Excerpts from a dataset
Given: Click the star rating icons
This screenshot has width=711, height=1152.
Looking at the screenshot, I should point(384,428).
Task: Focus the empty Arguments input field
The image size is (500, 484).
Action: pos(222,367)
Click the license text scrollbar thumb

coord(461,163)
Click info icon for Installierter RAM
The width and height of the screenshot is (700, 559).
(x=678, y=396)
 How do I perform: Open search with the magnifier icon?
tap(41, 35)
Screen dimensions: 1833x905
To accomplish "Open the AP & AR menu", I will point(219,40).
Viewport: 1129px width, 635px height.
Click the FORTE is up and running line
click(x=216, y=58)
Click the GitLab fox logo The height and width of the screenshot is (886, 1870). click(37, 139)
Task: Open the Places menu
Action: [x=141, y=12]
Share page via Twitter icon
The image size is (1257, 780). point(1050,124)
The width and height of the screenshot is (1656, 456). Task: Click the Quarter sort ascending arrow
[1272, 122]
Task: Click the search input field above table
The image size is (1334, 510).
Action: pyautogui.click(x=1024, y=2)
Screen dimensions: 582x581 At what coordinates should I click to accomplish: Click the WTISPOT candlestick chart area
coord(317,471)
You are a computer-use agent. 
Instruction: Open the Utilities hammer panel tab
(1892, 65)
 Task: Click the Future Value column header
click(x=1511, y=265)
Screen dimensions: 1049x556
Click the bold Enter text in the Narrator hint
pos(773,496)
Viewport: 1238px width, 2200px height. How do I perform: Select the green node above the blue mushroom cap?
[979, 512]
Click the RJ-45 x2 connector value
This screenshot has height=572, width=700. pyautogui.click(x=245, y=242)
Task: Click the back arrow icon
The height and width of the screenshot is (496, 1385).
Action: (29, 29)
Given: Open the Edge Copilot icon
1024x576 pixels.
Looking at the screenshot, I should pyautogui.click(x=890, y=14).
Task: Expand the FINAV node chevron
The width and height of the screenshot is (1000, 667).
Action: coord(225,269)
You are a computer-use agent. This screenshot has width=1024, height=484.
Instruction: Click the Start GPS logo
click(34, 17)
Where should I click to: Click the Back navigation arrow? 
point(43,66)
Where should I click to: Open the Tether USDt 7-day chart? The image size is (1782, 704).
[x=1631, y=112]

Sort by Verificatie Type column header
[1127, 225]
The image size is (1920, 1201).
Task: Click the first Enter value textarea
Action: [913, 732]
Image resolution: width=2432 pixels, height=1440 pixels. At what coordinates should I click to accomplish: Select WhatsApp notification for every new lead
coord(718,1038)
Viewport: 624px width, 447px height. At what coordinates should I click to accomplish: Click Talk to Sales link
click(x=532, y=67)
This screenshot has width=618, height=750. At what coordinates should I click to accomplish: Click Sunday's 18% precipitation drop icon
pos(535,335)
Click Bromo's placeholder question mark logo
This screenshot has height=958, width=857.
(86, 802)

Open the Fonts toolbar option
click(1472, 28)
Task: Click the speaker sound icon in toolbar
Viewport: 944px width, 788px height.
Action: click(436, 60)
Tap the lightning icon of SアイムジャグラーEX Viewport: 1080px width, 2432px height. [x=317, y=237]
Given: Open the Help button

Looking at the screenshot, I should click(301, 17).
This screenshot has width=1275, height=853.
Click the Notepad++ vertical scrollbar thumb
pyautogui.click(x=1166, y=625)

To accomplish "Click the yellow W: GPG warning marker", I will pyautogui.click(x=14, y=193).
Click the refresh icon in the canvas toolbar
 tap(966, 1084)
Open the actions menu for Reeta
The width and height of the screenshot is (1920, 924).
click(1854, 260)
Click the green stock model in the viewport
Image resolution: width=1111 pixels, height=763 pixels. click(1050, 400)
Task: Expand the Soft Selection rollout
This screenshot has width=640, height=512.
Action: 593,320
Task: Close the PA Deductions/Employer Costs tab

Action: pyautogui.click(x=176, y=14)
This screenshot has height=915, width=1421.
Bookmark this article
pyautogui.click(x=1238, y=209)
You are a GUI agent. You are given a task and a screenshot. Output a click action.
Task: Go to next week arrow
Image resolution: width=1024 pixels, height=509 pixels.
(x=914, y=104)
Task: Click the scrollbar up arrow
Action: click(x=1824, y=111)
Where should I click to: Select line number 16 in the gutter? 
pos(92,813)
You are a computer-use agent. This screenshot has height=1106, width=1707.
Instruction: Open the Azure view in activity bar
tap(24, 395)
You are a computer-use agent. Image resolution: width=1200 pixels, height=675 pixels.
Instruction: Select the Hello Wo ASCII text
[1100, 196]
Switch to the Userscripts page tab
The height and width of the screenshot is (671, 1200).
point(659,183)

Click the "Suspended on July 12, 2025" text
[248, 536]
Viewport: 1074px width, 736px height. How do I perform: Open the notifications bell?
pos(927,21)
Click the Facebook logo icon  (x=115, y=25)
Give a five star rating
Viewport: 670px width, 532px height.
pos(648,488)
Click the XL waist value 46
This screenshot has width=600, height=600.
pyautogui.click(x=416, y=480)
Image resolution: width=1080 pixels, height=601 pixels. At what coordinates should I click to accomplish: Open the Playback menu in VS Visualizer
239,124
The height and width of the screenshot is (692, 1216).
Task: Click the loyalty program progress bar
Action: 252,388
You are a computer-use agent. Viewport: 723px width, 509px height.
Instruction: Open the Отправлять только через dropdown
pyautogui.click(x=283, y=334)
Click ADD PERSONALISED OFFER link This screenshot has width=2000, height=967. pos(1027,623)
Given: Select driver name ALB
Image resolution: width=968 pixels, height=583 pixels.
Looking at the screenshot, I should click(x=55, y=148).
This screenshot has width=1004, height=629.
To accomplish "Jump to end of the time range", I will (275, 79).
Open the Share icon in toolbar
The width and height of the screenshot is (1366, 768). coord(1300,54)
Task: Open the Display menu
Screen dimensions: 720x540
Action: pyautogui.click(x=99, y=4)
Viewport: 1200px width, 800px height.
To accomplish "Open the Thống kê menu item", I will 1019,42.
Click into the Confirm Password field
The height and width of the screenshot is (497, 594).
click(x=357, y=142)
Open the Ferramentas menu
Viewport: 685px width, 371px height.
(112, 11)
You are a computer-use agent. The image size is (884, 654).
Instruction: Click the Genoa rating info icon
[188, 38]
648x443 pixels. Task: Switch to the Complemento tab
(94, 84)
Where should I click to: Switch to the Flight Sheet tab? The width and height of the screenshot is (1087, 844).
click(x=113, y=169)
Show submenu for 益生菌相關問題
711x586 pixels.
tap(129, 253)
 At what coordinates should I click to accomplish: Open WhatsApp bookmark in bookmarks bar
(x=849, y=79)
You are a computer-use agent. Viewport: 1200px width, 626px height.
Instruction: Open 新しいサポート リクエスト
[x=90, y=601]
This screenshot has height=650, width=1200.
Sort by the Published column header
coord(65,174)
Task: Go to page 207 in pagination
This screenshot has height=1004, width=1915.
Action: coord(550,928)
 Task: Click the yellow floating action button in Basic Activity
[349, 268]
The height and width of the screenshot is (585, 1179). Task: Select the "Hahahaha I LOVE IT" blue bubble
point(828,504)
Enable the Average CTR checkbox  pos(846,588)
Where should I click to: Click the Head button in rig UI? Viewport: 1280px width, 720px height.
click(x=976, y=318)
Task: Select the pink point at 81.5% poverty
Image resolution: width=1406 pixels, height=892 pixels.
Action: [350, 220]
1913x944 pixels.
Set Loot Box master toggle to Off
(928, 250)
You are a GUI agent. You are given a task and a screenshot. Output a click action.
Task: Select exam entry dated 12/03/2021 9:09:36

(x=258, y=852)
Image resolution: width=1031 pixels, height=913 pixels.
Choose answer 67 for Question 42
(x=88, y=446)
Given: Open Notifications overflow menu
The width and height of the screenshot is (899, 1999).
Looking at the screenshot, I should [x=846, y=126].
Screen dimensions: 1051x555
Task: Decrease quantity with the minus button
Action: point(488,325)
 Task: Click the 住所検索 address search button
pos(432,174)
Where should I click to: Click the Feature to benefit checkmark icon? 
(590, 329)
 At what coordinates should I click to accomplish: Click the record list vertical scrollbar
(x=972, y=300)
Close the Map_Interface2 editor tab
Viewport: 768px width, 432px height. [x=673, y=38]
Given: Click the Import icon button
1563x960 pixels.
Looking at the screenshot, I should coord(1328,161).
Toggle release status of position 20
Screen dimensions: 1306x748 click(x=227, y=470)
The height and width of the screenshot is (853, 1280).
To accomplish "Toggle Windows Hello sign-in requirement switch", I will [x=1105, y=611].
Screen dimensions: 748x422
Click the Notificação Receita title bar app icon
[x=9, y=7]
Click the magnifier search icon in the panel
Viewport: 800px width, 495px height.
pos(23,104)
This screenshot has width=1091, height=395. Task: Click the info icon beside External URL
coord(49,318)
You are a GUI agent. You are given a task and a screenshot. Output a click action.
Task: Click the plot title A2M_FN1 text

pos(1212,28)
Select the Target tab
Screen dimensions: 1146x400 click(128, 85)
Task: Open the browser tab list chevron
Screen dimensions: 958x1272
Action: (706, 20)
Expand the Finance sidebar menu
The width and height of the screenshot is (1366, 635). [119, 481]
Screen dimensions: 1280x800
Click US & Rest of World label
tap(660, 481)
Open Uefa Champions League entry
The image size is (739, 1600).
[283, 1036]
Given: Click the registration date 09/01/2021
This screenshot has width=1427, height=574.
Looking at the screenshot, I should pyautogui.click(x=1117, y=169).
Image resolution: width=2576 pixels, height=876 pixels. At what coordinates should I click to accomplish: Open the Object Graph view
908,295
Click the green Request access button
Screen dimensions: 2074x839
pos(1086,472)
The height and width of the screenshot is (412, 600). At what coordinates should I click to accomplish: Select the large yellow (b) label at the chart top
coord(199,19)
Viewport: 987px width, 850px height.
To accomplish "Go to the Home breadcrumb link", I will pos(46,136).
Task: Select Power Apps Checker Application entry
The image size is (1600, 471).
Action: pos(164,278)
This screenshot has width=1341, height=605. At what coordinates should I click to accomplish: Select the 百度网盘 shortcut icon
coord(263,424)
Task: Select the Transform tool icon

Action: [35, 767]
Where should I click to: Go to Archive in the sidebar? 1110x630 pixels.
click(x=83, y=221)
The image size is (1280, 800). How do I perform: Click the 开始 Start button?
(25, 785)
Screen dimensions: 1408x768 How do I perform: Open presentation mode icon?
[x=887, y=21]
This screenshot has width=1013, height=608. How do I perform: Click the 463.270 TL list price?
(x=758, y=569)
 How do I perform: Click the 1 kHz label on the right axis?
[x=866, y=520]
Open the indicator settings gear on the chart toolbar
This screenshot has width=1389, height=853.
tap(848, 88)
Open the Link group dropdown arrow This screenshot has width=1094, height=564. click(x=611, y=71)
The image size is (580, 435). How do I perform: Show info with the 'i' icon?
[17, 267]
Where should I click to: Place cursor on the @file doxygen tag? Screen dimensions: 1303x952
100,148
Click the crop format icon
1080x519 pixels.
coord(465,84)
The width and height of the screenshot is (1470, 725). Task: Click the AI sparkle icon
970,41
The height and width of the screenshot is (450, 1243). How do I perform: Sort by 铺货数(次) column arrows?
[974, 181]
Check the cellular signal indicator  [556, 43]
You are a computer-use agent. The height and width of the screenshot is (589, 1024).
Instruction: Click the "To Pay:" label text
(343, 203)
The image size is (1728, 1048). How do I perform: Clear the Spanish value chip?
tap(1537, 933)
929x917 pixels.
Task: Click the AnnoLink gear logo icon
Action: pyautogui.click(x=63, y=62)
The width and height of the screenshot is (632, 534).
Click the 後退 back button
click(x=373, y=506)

§ **Action item**: All that belongs in your answer is the stretch of entries above from the line with "1080x519 pixels." through the line with "You are a computer-use agent. The height", printed exactly.

§ **Response to this task**:
1080x519 pixels.
coord(465,84)
The width and height of the screenshot is (1470, 725). Task: Click the AI sparkle icon
970,41
The height and width of the screenshot is (450, 1243). How do I perform: Sort by 铺货数(次) column arrows?
[974, 181]
Check the cellular signal indicator  [556, 43]
You are a computer-use agent. The height and width of the screenshot is (589, 1024).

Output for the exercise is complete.